Silence on Bronx Market Is Mystifying
This article is from the archive of The New York Sun before the launch of its new website in 2022. The Sun has neither altered nor updated such articles but will seek to correct any errors, mis-categorizations or other problems introduced during transfer.

What’s wrong with everybody? The consensus is that Mayor Bloomberg is poised for an easy win in November. His Democratic rivals are floundering and battling one another over silly things like doctored campaign photos and dumb comments. Meanwhile, Mr. Bloomberg and his billionaire buddies are destroying the essence of the city, bit by bit, right under their noses, and nobody’s objecting to the butchery.
This mayor from Massachusetts doesn’t understand or care that what makes New York great is its people, not its buildings. I may not have been able to speak out about what happened to La Marqueta in Spanish Harlem, but I’m not going to let the Bronx Terminal Market fade away without making a plea for the tenants being forced out thanks to a sweetheart deal with pals of the Bloomberg administration.
Isn’t the Democratic Party supposed to be concerned with the plight of minorities? Isn’t that supposed to be why members of minority groups vote overwhelmingly Democratic? Then why, pray tell, hasn’t Gifford Miller, Fernando Ferrer, or one of the others made a brouhaha about the minority vendors being evicted, in a highly questionable deal reeking of conflict of interest?
Deputy Mayor Daniel Doctoroff’s former business associate, billionaire Stephen Ross, heads the Related Companies, which was granted a lucrative deal to build Gateway Center, a huge mall in the South Bronx, on the site of the market. Another cushy part of the deal is that Related got a land swap that gives them the land where the defunct Bronx House of Detention stands, in exchange for another parcel in the neighborhood. The jail property has been valued at $41 million, the Related parcel at much less.
Originally, the land swap was for a velodrome for the cycling competition in the 2012 Olympics — of which New York will not be the host city. Nevertheless, the deal to swap the space, raze the market, and build the 1 million square-foot mall is still in play. The city also agreed to guarantee repayment of the $32.5 million bank loan Mr. Ross used to finance the purchase if the Gateway Center project falls through.
Mind you, this deal was hatched without a public request for proposals, and without competitive bidding.
The current wholesalers at the market are paying a total of $250,000 a month in rent to Related, and it is paying the city $22,000 a month over the course of its five-year lease, as Juan Gonzalez reported in the Daily News.
The Bronx Terminal Market, located just south of Yankee Stadium, is the largest seller of ethnic and tropical produce on the East Coast. The vendors are mostly African-American or Hispanic, so where are the Reverends Jesse Jackson and Al Sharpton?

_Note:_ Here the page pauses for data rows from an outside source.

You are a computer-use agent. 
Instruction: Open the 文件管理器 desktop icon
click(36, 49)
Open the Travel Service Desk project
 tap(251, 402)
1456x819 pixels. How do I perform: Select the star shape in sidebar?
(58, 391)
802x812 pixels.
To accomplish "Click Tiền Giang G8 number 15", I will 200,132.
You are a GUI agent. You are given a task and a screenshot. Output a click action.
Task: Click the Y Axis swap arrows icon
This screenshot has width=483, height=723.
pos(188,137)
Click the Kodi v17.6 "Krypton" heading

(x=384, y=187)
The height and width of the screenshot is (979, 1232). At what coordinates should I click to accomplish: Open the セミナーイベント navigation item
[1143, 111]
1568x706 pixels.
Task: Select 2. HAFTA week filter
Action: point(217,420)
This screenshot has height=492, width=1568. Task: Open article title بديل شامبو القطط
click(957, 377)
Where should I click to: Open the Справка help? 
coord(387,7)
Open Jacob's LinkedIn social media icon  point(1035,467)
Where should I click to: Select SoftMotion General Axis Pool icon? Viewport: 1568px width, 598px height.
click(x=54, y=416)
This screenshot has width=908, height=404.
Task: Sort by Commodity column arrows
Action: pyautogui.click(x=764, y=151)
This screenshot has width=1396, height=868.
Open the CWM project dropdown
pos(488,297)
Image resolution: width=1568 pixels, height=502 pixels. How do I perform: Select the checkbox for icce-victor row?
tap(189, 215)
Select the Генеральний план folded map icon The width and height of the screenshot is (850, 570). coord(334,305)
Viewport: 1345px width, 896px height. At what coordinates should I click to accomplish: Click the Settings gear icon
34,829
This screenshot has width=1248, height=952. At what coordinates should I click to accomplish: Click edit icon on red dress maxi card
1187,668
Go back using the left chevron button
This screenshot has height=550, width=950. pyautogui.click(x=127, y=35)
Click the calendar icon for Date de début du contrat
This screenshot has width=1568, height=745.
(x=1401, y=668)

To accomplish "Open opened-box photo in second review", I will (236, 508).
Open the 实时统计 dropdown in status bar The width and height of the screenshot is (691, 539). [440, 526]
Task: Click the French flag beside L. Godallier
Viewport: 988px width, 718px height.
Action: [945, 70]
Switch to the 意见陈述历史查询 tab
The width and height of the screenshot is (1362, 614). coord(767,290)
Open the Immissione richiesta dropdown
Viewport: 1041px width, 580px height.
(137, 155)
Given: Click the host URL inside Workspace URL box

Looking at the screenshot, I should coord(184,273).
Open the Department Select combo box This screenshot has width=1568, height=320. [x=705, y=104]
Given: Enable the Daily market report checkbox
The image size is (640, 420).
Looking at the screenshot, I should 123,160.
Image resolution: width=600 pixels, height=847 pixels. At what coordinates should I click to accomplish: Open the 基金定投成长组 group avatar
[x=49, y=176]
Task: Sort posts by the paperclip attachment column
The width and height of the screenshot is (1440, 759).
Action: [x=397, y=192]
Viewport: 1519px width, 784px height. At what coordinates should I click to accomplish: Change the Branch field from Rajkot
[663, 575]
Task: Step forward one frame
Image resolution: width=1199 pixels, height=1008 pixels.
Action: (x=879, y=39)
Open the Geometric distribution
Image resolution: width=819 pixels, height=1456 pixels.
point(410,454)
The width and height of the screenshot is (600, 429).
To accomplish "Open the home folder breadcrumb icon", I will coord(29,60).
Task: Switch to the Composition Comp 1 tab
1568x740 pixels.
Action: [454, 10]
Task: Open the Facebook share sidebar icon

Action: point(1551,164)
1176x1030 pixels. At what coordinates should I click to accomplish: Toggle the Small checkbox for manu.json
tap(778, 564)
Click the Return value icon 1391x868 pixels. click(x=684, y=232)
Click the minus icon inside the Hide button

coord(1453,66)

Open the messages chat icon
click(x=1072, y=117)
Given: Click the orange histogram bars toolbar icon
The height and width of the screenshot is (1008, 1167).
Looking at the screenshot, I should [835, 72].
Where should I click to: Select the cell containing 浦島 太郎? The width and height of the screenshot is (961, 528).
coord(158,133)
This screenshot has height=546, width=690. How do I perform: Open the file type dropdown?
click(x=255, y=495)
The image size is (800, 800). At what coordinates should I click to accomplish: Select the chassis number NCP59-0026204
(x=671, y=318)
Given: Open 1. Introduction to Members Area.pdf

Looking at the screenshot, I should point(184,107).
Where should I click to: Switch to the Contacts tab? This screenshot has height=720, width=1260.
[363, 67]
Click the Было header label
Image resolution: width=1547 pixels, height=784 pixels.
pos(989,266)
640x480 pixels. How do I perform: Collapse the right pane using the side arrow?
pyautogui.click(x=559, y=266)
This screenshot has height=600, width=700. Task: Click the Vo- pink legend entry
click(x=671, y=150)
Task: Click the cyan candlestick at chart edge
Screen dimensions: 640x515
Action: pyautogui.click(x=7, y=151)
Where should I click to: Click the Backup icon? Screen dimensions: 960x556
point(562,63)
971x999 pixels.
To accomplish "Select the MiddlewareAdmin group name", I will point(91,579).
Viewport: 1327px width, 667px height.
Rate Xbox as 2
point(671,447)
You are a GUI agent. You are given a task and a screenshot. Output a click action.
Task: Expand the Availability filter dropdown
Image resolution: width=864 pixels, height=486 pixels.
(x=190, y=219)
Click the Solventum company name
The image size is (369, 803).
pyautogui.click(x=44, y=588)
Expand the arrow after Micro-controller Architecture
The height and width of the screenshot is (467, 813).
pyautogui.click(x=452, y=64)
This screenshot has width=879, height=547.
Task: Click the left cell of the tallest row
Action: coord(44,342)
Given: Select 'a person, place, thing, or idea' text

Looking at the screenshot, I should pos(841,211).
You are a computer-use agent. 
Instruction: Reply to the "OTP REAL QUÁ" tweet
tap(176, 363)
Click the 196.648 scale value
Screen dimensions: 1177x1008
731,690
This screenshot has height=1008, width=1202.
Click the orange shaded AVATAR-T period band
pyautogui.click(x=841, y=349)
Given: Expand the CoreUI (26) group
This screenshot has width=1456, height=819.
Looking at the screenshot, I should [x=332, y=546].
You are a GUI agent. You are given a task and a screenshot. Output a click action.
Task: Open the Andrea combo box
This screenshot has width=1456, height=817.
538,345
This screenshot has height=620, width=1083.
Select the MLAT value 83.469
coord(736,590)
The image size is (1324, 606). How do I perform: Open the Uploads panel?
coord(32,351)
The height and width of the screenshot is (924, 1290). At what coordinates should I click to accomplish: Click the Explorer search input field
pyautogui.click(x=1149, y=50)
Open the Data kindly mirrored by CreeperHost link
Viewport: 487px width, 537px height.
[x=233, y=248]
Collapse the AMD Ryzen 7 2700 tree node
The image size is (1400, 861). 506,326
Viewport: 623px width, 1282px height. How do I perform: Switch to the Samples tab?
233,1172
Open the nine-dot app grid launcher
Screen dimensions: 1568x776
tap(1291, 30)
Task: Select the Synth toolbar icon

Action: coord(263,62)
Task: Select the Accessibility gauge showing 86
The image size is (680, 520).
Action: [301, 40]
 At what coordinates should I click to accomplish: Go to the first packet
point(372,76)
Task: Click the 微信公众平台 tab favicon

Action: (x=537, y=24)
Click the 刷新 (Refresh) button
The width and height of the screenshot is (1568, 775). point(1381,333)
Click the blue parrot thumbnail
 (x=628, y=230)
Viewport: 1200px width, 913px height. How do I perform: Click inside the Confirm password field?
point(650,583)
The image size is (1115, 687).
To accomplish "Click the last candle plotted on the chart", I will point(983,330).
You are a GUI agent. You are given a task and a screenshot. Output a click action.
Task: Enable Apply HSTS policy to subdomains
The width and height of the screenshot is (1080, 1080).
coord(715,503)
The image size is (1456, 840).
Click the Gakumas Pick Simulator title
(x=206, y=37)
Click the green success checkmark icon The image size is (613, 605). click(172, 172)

The communications director of the National Retailers Alliance, Matt Lipsky, sent me a link of articles on this subject (http://www.momandpopnyc.com/articles/terminalmarket/).
Read these articles and weep.
I fought a losing battle for those longtime lessees of space at the Brooklyn Navy Yard who were being aced out by the Steiner Studio. The city’s Economic Development Corporation favored this studio deal, which cost the city more than $40 million, yet it rejected the Stapleton Studios project, which would have cost the city nothing. Clearly, I don’t have the influence to affect what is considered “progress.”
I do know that Manhattan’s La Marqueta used to be a place of wonder, as exotic as the Kasbah in Tangier. At its peak, it held 510 stalls. One side of the market, which ran between 111th and 115th streets under the old New York Central tracks, had stalls offering dry goods, while the other side sold food.
The smell of the spices, tropical vegetables, fruits, and baked goodies from all over the world was mouthwatering. Between 115th to 116th, the market was devoted to fresh fish and meats. The smells there were not as appetizing, but the prices and quality of the fare were incomparable.
Then the city stepped in to improve it, and now, only eight stalls are in operation. When I visited the old site last year, I was appalled at the senseless decimation of a city landmark in the name of progress.
The city may claim that the Bronx Terminal Market was an eyesore and the area was neglected and undeveloped. That is true. The former owner didn’t do its job. But there should have been a fair process in place to negotiate improvements, a process that did not involve eviction without adequate relocation for the remaining wholesalers. Instead of assisting the Bronx wholesalers in relocating to a suitable locale, it has in essence told them: “Here’s some money, now get out of town.”
Voters may be telling that to this mayor, if they finally wake up to what’s happening to this city.